The CJEU ruled that, although Article 6 of the Copyright Directive defines DRMs broadly, the legal protection applies to DRMs that are “proportionate” under EU law.[2]  To assess the proportionality of a DRM, according to the CJEU, it is necessary to ask whether a less restrictive technological measure, if any, could have achieved the same goal of protecting copyright without preventing legitimate activities.  For this assessment, the CJEU discussed the following factors.

Relevant factors for assessing the proportionality of a DRM:

  • Whether the DRM prohibit devices or activities which have a “commercially significant purpose or use other than to circumvent the technical protection (emphasis added)”;[3]
  • A comparison of the cost and effectiveness of the DRM versus available alternatives;
  • A survey of evidence on the purpose and actual use of a circumventing device:  namely how often the device was used for copyright-infringing purposes and other purposes;
  • The current state of technology;[4]
  • (The copyright holder’s particular intention of use is not relevant to the analysis.)[5]

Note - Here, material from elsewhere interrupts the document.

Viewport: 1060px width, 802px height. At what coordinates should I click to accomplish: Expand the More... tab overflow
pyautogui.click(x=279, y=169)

What might be the consequences of a ‘disproportionate’ DRM?  A copyright holder with a ‘disproportionate’ DRM will not be able to rely on the legal protection of a DRM as a basis to challenge providers of mod chips or other circumvention devices.  According to the CJEU, legal protection is “granted only with regard to [DRMs] preventing or eliminating, as regards works, acts not unauthorized by the rightholder of copyright […]” and “[t]hose measures must be suitable for achieving that objective and must not go beyond what is necessary for this purpose.”[6]  Thus, “if such measures prevent also acts which do not require authorization then, if they could have been designed so as to prevent only acts which require authorization, they are disproportionate and do not qualify for protection (emphasis added).”[7]  In those circumstances, the right holder cannot rely on the DRM protection, but (s)he can of course still invoke a copyright violation.  Some questions, for example whether a ‘disproportionate’ DRM may lead to an antitrust or unfair competition claim, were not addressed by the CJEU.

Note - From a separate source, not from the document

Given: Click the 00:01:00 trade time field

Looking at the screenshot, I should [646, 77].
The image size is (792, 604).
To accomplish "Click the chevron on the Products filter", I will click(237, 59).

The ruling contains an additional language which can support companies’ control over resale of game copies acquired through digital distribution e.g., by downloading.  In UsedSoft, the CJEU previously held that under the Software Directive the distribution right of lawfully downloaded software is exhausted after its first sale and that a user license for an unlimited period with a one-time payment is a sale which triggers exhaustion.  In addition, the CJEU in UsedSoft noted that the Software Directive constitute a lex specialis in relation to the Copyright Directive, which means that the applicability of the Software Directive is limited to software.

By reiterating the relationship between the two Directives, the CJEU appears to imply that the scope of the UsedSoft ruling is not extended to resale of a video game which is not ‘pure’ software.  The CJEU noted that original graphic and sound elements of a complex video game can be protected by copyright in the context of the Copyright Directive.


[1] Case C-355/12 Nintendo v. PC Box (January 23, 2014).

[2] This is not the first time that the proportionality principle is introduced to balance IP rights and other interests.  See e.g., Case C-128/11 UsedSoft v. Oracle (3 July 2012);  Case C-70/10 Scarlet v. SABAM (24 November 2011);  and Case C-403/08 Premier League (October 4, 2011).

[3] Recital 48 of the Copyright Directive.

[4] AG Opinion, Case C-355/12 Nintendo v. PC Box (September 19, 2013), para. 52.

[5] AG Opinion, Case C-355/12 Nintendo v. PC Box (September 19, 2013), para. 67.

[6] Case C-355/12 Nintendo v. PC Box (January 23, 2014), para. 31.

[7] AG Opinion, Case C-355/12 Nintendo v. PC Box (September 19, 2013), para. 52.